Do you know if there are any steps that I am missing with the quantization or is this a possible bug of the code?
torch 2.1.2+cu121
torchaudio 2.1.2+cu121
torchprofile 0.0.4
torchvision 0.16.2+cu121
Here the error
Traceback (most recent call last):
File "<string>", line 1, in <module>
File "CONDA_ENV\lib\site-packages\torch\nn\modules\module.py", line 1518, in _wrapped_call_impl
return self._call_impl(*args, **kwargs)
File "CONDA_ENV\lib\site-packages\torch\nn\modules\module.py", line 1527, in _call_impl
return forward_call(*args, **kwargs)
File "CONDA_ENV\lib\site-packages\torch\ao\nn\quantized\dynamic\modules\linear.py", line 54, in forward
Y = torch.ops.quantized.linear_dynamic(
File "CONDA_ENV\lib\site-packages\torch\_ops.py", line 692, in __call__
return self._op(*args, **kwargs or {})
RuntimeError: apply_dynamic is not implemented for this packed parameter type
Here my original and quantized models:
model
CNNSpec(
(audio_conv1): Conv2d(1, 32, kernel_size=(3, 3), stride=(1, 1))
(audio_pool1): MaxPool2d(kernel_size=(2, 2), stride=(2, 2), padding=0, dilation=1, ceil_mode=False)
(fc1): Linear(in_features=92736, out_features=64, bias=True)
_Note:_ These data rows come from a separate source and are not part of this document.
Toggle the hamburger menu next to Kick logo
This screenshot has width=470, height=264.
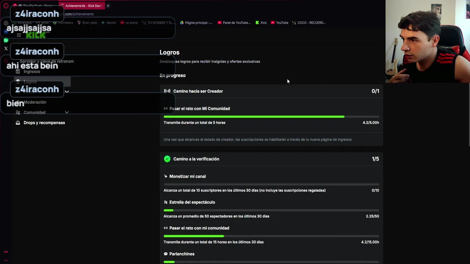pyautogui.click(x=19, y=35)
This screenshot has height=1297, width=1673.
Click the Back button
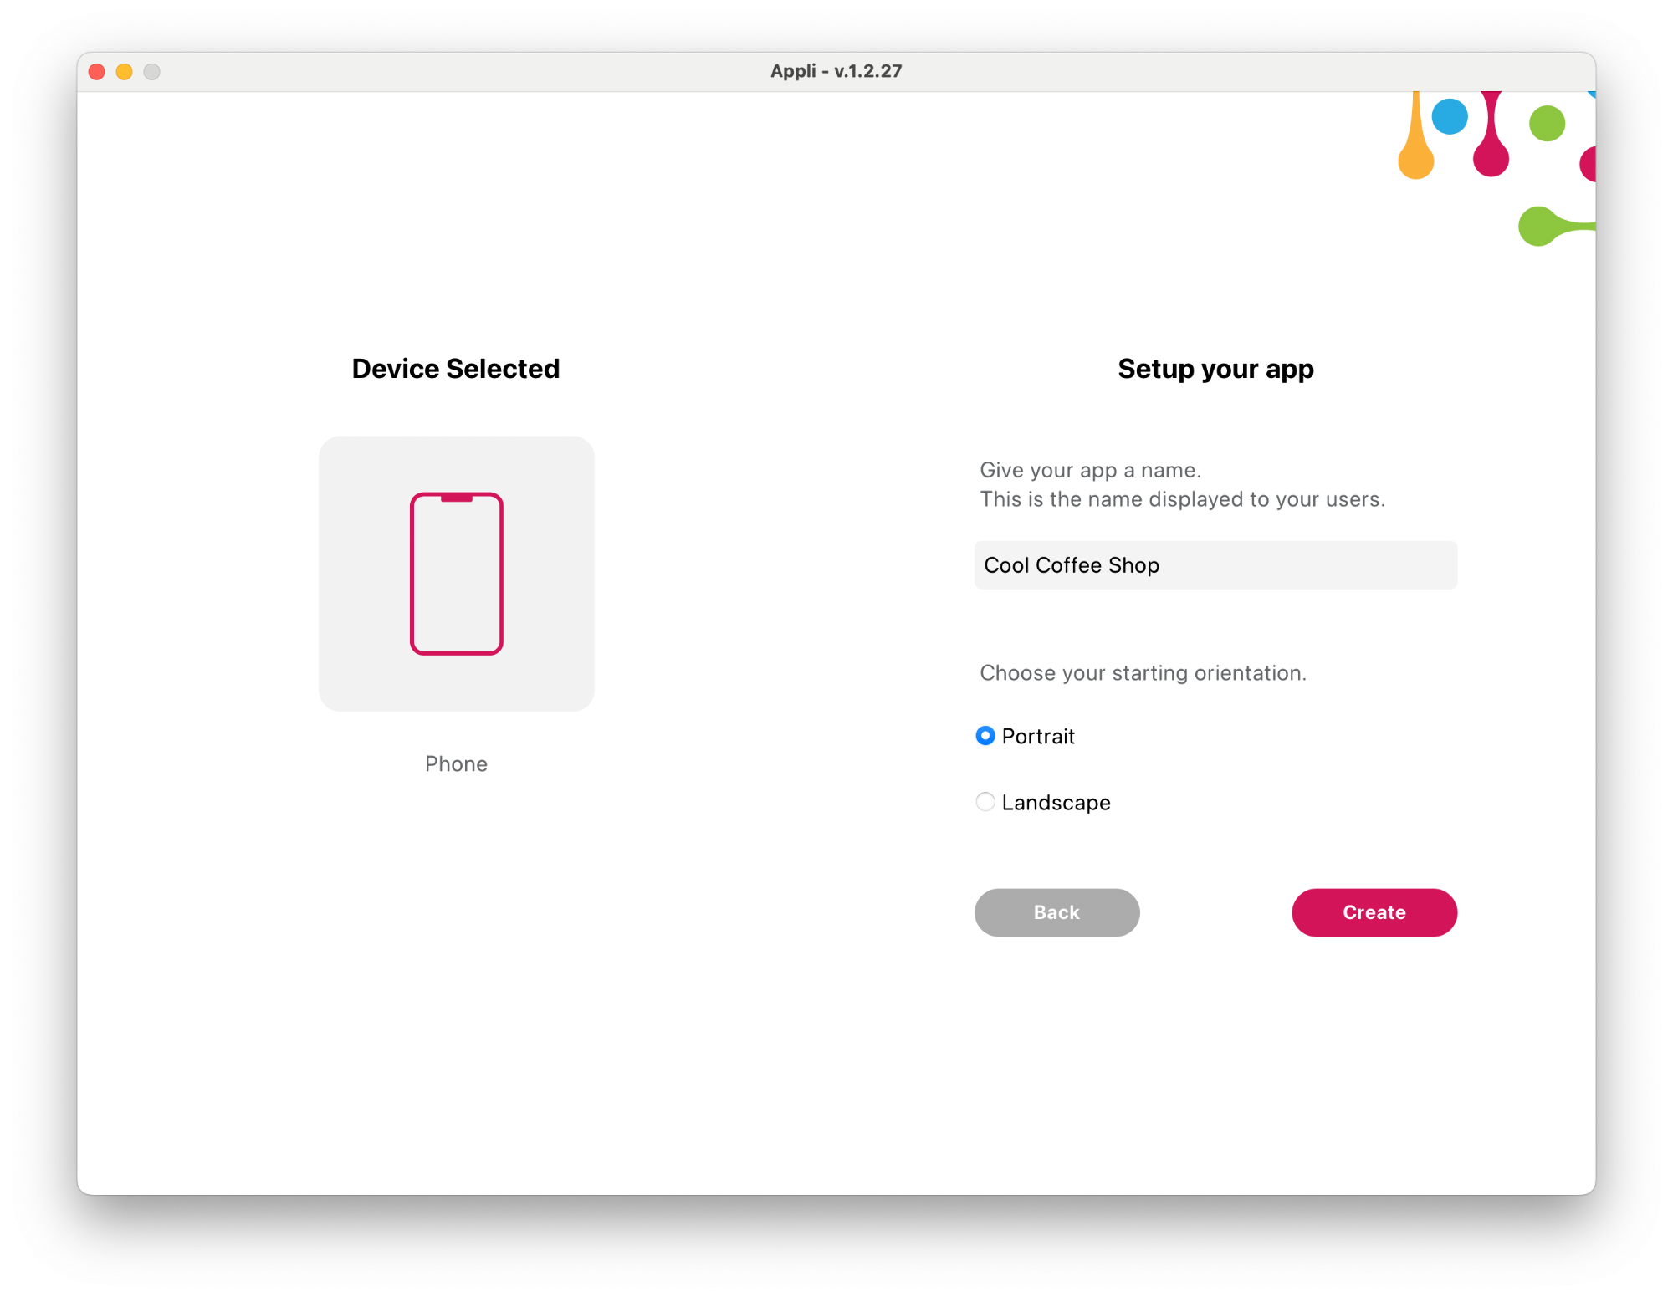click(x=1056, y=911)
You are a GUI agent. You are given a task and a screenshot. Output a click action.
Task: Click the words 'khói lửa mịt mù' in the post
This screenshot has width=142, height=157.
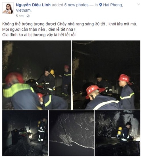pyautogui.click(x=123, y=24)
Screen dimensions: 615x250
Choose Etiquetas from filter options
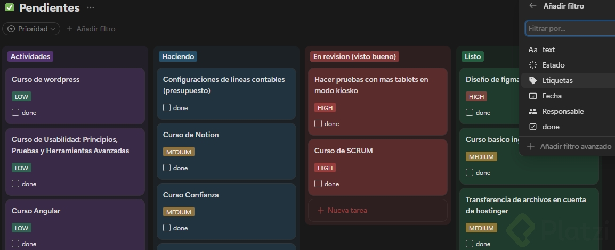coord(557,80)
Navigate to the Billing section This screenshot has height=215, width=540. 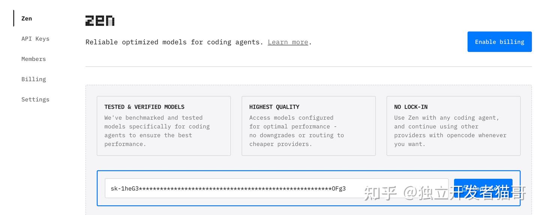pos(33,79)
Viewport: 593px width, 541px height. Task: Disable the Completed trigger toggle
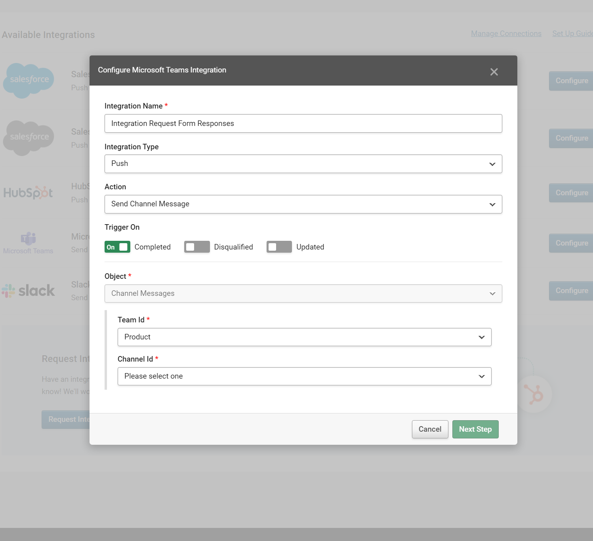[117, 247]
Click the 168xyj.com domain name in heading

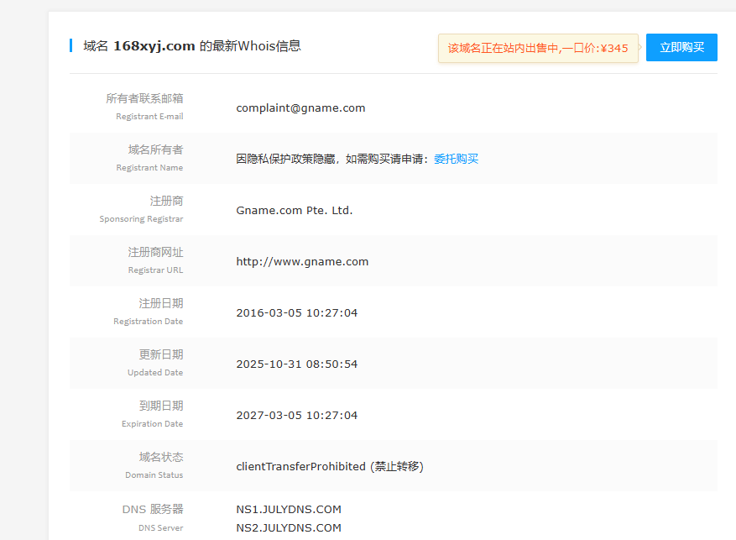(x=154, y=46)
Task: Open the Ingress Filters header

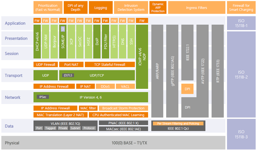Action: [x=197, y=8]
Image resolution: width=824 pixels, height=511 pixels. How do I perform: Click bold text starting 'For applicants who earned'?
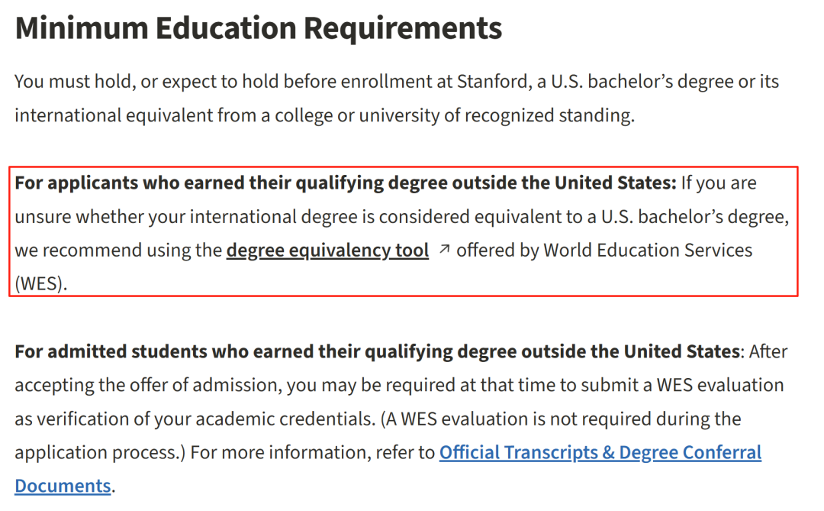346,183
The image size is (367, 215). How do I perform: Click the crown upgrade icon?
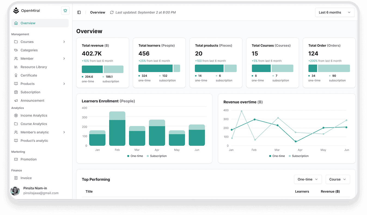click(65, 11)
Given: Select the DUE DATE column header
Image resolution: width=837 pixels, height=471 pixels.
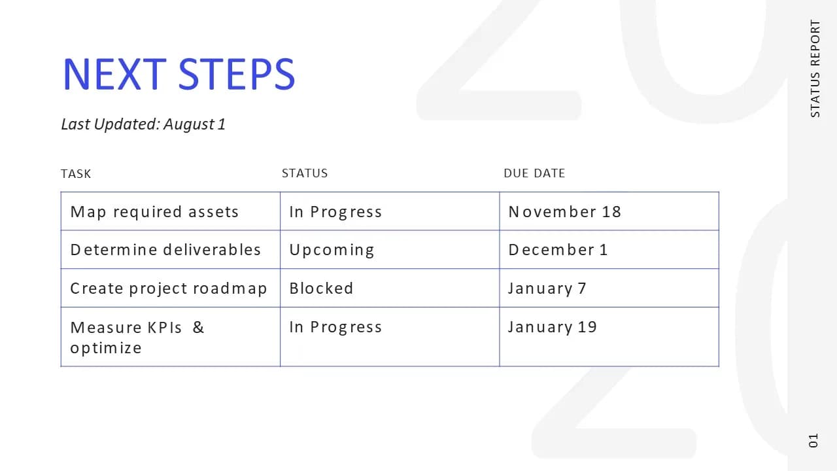Looking at the screenshot, I should pos(534,173).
(fc2): Linear(in_features=64, out_features=2, bias=True)
)
model_dynamic_quantization
CNNSpec(
(audio_conv1): Conv2d(1, 32, kernel_size=(3, 3), stride=(1, 1))
(audio_pool1): MaxPool2d(kernel_size=(2, 2), stride=(2, 2), padding=0, dilation=1, ceil_mode=False)
(fc1): DynamicQuantizedLinear(in_features=92736, out_features=64, dtype=torch.qint8, qscheme=torch.per_tensor_affine)
(fc2): DynamicQuantizedLinear(in_features=64, out_features=2, dtype=torch.qint8, qscheme=torch.per_tensor_affine)
)
Here the code:
import torch
import torch.nn as nn
import torch.nn.functional as F
def dynamic_quantization(model):
model_quantized = torch.quantization.quantize_dynamic(model, {torch.nn.Linear}, dtype=torch.qint8)
return model_quantized
model_dynamic_quantization = dynamic_quantization(model)
device = 'cpu'
model_dynamic_quantization.eval() # Set the model to evaluation mode
model.to(device)
with torch.no_grad(): # No need to track gradients during evaluation
for batch in test_dataloader:
data, labels = batch
data, labels = audio_data.to(device), labels.to(device)
outputs = model(data)
Versions
Collecting environment information…
PyTorch version: 2.1.2+cu121
Is debug build: False
CUDA used to build PyTorch: 12.1
ROCM used to build PyTorch: N/A
OS: Microsoft Windows 11 Pro
GCC version: Could not collect
Clang version: Could not collect
CMake version: Could not collect
Libc version: N/A
Python version: 3.9.18 (main, Sep 11 2023, 14:09:26) [MSC v.1916 64 bit (AMD64)] (64-bit runtime)
Python platform: Windows-10-10.0.22621-SP0
Is CUDA available: True
CUDA runtime version: Could not collect
CUDA_MODULE_LOADING set to: LAZY
GPU models and configuration: GPU 0: NVIDIA RTX 2000 Ada Generation Laptop GPU
Nvidia driver version: 538.27
cuDNN version: Could not collect
HIP runtime version: N/A
MIOpen runtime version: N/A
Is XNNPACK available: True
CPU:
Architecture=9
CurrentClockSpeed=2500
DeviceID=CPU0
Family=198
L2CacheSize=11776
L2CacheSpeed=
Manufacturer=GenuineIntel
MaxClockSpeed=2500
Name=13th Gen Intel(R) Core™ i7-13800H
ProcessorType=3
Revision=
Versions of relevant libraries:
[pip3] numpy==1.26.3
[pip3] torch==2.1.2+cu121
[pip3] torchaudio==2.1.2+cu121
[pip3] torchprofile==0.0.4
[pip3] torchvision==0.16.2+cu121
[conda] numpy 1.26.3 pypi_0 pypi
[conda] torch 2.1.2+cu121 pypi_0 pypi
[conda] torchaudio 2.1.2+cu121 pypi_0 pypi
[conda] torchprofile 0.0.4 pypi_0 pypi
[conda] torchvision 0.16.2+cu121 pypi_0 pypi